Yes, the CDC can change its mind
The Nobel Laureate economist Paul Samuelson famously acknowledged in a Meet the Press interview: “Well when events change, I change my mind. What do you do?” This observation applies to the advice from medical authorities such as the CDC and WHO during the COVID pandemic. Some members of the public are fond of pillorying these agencies for having published different guidelines at different times, as though health officials are in the business of issuing ex cathedra dogma rather than responding to incomplete and ambiguous information. Science doesn’t deal in proof, it deals with the weight of evidence. A scientific hypothesis is one that is capable of being tested and falsified by experiment.
I get it. I used to teach problem-based learning to first year medical students, and they often struggled with what to do with incomplete and ambiguous information, which is what physicians in clinics do every day. Sometimes, one cannot wait for all the tests to be completed and all the data analyzed before taking some action. With new evidence, a change in action is sometimes warranted.
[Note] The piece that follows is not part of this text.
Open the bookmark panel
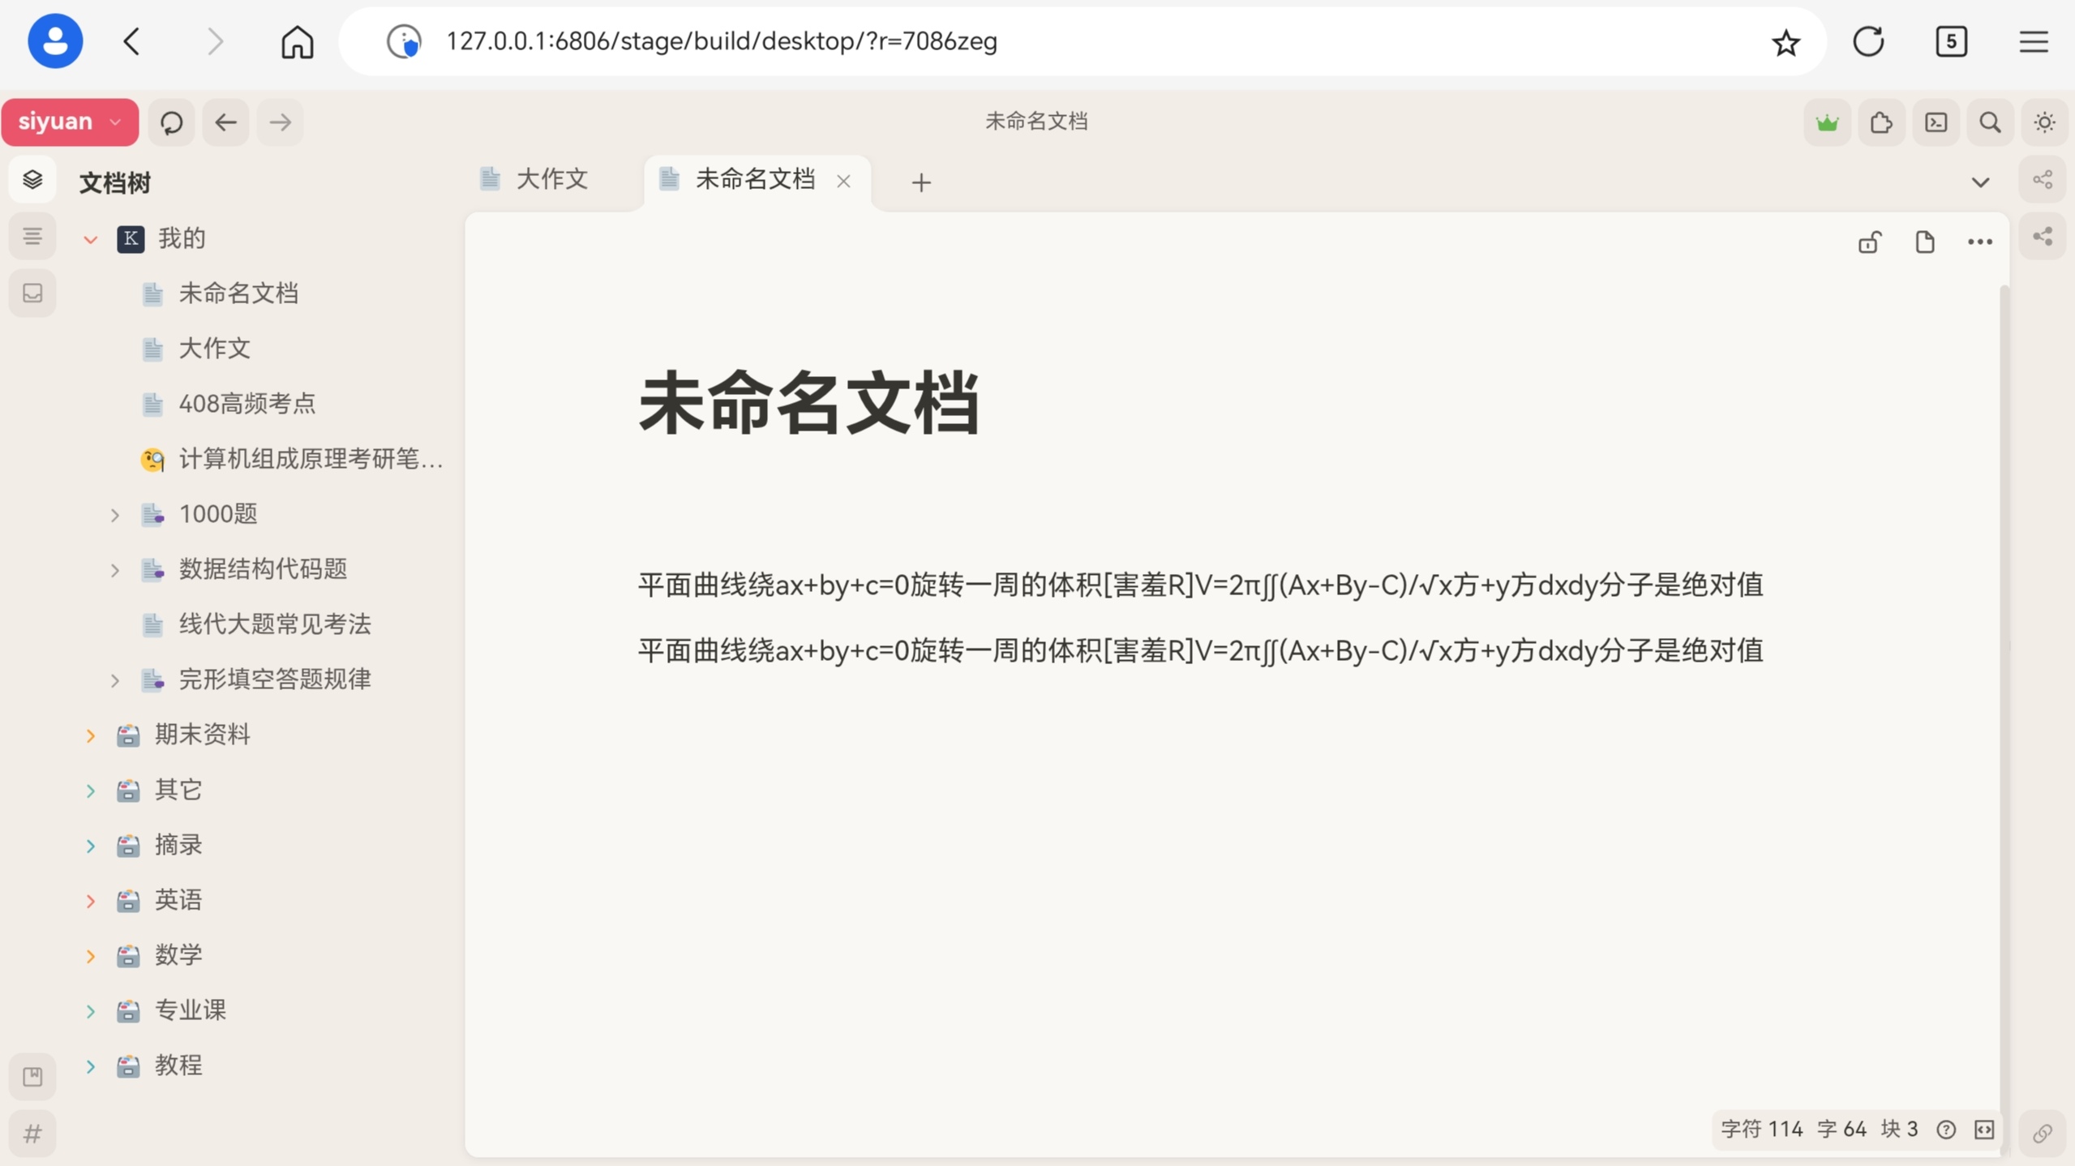Screen dimensions: 2075x1166 (32, 1076)
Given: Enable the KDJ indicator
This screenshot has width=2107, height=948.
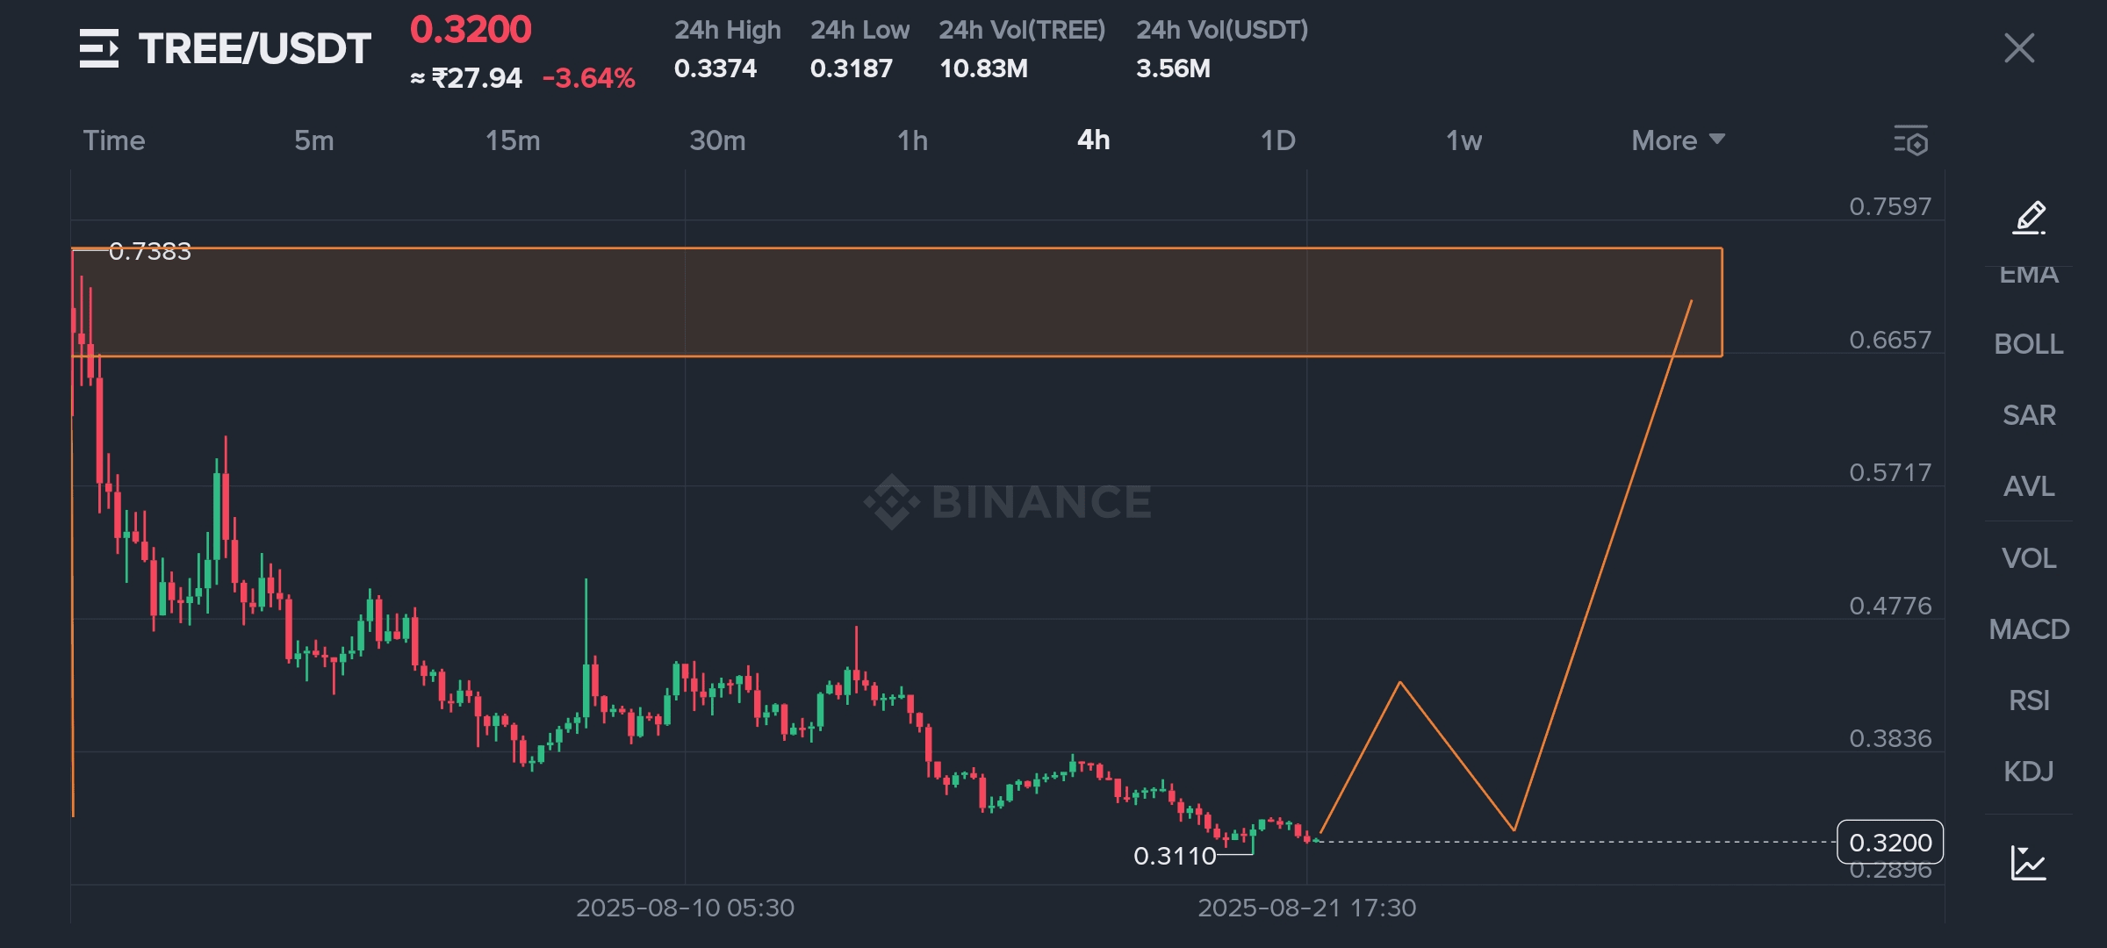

Thanks to COVID, the curtain on research and discovery has been pulled away and the omniscient Oz is revealed to be a mere mortal doing their best with the resources at hand. So when new and better data appear, it is right and responsible to examine previous advice in light of those data. This happens all the time, even if most people don’t see it. As the virus and our understanding of its epidemiology changes, the guidance changes.
So rather than prating at the CDC for evolving standards in light of new data as though discovering that papal bull was found to be papal bull****, celebrate the fact that science is self-correcting and, overall, moves towards better understanding. To paraphrase MLK: “the arc of the scientific universe is long, but it bends toward truth.”